7. Verify the installation. Make sure that everything works by following the steps in [Verify the installation](#verify-the-installation).

8. Remove the old installation. Uninstall the old Helm chart or delete the resources that you created with manifests.

### Migrate to operator-based Terraform Helm chart

Follow these steps to migrate to the operator-based Helm chart:

1. Prepare Terraform config. Replace the Terraform code from the old deployment in your Terraform config with the code described in [Deploy W\&B with Helm Terraform module](#deploy-wb-with-helm-terraform-module). Set the same variables as before. Do not change the `.tfvars` file if you have one.
2. Execute Terraform run. Execute `terraform init`, `terraform plan`, and `terraform apply`.
3. Verify the installation. Make sure that everything works by following the steps in [Verify the installation](#verify-the-installation).
4. Remove the old installation. Uninstall the old Helm chart or delete the resources that you created with manifests.
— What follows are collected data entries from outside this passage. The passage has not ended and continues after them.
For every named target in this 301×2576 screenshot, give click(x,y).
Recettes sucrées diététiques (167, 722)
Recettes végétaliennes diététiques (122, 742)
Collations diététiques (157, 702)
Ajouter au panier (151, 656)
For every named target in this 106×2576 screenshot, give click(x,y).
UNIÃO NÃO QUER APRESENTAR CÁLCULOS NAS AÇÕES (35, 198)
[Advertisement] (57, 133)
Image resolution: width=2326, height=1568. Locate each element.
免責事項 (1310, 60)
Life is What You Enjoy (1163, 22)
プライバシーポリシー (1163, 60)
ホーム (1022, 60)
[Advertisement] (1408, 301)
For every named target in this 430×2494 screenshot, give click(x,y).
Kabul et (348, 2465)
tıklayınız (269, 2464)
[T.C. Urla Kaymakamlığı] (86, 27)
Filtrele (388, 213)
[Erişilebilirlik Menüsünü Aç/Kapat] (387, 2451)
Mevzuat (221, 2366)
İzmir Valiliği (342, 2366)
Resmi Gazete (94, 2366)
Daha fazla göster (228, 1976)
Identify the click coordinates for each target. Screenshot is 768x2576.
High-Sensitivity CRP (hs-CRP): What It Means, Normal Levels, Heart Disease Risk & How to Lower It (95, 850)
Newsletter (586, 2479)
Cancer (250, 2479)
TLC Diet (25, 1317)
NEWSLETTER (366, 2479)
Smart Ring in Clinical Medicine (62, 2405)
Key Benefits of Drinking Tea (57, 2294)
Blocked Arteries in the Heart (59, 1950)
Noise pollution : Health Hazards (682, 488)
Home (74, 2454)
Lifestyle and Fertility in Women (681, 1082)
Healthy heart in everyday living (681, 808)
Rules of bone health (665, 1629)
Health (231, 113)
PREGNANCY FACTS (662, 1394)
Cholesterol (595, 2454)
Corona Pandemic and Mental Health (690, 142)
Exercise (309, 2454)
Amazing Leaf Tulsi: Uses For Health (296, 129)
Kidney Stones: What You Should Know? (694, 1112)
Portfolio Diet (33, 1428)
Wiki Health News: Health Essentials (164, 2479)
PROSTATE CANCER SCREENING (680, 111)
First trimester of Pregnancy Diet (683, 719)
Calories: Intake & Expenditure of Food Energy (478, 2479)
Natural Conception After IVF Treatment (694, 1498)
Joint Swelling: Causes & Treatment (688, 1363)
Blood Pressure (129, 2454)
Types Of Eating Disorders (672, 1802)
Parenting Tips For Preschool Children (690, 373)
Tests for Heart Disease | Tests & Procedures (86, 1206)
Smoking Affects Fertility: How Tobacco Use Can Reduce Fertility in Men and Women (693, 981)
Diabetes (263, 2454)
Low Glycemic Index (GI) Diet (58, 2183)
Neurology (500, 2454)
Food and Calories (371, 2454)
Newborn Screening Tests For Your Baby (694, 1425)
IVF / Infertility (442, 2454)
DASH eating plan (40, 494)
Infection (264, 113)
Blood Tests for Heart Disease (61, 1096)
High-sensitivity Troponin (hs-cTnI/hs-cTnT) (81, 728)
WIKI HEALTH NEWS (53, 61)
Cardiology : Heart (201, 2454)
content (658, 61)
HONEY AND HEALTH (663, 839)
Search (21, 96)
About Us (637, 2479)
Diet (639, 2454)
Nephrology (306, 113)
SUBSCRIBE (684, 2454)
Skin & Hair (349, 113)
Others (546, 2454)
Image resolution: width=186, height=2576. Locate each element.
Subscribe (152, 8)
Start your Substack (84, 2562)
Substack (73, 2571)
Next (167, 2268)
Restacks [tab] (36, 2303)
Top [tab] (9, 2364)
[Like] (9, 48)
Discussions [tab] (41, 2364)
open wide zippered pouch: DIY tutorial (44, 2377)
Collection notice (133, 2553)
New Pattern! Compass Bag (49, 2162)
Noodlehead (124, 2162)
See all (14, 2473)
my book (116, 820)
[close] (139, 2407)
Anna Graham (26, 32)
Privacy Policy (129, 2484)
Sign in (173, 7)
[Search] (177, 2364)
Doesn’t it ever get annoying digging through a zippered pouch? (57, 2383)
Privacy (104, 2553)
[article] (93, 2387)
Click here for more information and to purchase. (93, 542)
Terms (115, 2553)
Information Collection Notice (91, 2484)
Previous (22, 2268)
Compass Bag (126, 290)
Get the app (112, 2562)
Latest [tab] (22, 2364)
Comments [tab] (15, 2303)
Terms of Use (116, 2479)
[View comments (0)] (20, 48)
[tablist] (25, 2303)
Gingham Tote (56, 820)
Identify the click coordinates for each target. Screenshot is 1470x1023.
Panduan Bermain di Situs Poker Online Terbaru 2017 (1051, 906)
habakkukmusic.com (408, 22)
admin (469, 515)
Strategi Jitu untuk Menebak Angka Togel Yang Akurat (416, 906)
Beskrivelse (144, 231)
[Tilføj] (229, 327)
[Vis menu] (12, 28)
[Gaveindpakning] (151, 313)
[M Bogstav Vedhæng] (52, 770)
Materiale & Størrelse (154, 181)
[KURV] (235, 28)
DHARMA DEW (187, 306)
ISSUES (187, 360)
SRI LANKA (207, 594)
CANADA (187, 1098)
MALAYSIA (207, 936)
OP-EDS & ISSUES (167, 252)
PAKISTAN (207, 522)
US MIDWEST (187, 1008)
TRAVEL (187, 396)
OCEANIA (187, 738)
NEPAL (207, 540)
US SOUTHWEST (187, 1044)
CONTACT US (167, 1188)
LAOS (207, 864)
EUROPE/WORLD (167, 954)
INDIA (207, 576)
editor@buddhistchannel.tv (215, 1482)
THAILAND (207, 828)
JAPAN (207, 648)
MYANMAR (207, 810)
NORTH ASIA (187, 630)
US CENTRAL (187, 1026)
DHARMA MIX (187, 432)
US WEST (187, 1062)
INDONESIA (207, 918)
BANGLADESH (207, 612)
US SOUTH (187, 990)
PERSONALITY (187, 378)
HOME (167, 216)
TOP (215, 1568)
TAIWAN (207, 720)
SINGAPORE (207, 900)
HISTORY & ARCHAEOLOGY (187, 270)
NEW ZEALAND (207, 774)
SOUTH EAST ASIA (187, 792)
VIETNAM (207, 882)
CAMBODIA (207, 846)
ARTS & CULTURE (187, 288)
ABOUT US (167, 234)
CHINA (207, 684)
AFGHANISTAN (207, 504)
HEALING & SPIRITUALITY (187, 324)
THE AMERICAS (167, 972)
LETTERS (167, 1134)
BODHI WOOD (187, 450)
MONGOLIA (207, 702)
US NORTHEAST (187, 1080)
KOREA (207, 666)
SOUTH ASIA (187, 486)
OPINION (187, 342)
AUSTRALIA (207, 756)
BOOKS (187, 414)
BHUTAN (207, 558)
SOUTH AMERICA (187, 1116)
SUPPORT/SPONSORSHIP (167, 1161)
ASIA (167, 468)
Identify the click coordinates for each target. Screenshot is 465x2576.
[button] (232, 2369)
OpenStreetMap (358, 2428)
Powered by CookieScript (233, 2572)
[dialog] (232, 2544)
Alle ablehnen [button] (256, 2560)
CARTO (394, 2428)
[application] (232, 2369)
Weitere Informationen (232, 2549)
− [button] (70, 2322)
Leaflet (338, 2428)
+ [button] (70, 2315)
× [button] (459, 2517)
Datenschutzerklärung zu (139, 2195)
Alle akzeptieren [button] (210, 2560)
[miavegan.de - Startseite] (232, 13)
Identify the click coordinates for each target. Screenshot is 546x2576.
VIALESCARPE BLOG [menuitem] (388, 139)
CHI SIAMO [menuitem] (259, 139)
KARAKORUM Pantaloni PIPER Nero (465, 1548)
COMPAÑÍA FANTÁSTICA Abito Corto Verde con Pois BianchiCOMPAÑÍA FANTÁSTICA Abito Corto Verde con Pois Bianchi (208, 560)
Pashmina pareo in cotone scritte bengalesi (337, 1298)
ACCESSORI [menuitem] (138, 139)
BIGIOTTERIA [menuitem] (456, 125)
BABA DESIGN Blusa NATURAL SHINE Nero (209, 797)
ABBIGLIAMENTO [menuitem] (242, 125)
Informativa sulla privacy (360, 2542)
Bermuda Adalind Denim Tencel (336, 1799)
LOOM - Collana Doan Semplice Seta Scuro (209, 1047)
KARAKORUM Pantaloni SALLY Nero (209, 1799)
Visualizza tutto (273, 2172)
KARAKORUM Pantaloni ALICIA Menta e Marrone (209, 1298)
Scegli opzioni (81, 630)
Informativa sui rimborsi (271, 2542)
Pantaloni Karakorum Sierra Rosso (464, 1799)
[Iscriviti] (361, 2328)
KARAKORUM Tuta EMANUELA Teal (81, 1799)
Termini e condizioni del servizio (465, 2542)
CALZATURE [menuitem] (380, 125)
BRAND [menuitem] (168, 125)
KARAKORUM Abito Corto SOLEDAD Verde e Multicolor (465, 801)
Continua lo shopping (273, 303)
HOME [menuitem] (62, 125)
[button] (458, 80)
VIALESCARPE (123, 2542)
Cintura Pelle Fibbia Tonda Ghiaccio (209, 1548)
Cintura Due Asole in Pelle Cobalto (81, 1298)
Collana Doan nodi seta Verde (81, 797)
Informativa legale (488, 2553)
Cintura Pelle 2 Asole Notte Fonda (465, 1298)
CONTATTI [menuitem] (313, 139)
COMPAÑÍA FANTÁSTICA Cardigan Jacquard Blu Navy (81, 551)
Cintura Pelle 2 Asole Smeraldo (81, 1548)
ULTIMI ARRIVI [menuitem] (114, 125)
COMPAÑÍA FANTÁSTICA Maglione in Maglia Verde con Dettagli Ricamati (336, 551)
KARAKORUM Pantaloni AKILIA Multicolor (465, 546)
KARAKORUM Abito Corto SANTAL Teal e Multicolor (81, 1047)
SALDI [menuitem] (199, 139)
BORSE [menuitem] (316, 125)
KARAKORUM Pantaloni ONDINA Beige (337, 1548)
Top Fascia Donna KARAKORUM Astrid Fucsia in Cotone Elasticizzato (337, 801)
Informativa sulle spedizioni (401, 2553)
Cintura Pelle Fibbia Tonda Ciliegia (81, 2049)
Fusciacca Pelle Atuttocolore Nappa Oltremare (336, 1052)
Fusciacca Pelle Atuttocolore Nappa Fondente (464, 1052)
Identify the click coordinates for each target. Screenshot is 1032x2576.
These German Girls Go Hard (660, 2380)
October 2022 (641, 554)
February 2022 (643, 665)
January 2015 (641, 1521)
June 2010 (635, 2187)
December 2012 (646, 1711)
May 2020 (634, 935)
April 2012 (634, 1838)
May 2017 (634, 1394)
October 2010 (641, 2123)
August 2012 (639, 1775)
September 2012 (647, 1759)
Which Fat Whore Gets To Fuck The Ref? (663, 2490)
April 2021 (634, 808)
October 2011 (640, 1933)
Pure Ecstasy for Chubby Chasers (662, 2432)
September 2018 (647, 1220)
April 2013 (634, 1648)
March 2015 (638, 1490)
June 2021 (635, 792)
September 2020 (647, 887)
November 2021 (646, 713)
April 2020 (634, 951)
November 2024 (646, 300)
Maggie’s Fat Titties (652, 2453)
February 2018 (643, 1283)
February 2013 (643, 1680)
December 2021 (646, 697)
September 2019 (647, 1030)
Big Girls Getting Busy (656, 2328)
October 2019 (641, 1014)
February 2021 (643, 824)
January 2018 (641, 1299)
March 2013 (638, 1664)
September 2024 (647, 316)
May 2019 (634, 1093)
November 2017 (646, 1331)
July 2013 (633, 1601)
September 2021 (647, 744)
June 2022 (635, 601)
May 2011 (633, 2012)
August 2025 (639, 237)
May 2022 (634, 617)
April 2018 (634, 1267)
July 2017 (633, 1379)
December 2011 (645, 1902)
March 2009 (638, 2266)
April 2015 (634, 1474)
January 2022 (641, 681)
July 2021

## Configuration reference for W\&B Server

This section is a reference for the configuration options that you set in your `WeightsAndBiases` custom resource. Use it to look up the YAML schema for a specific subsystem (for example, MySQL, Redis, ingress, or OIDC) as you build or update your `operator.yaml` file.

This section describes the configuration options for W\&B Server application. The application receives its configuration as custom resource definition named [WeightsAndBiases](#how-it-works). Some configuration options are exposed with the following configuration. You must set others as environment variables.

The documentation has two lists of environment variables: [basic](/platform/hosting/env-vars/) and [advanced](/platform/hosting/iam/advanced_env_vars/). Only use environment variables if the configuration option that you need is not exposed using the Helm chart.

### Basic example

This example defines the minimum set of values required for W\&B. For a more realistic production example, see [Complete example](#complete-example).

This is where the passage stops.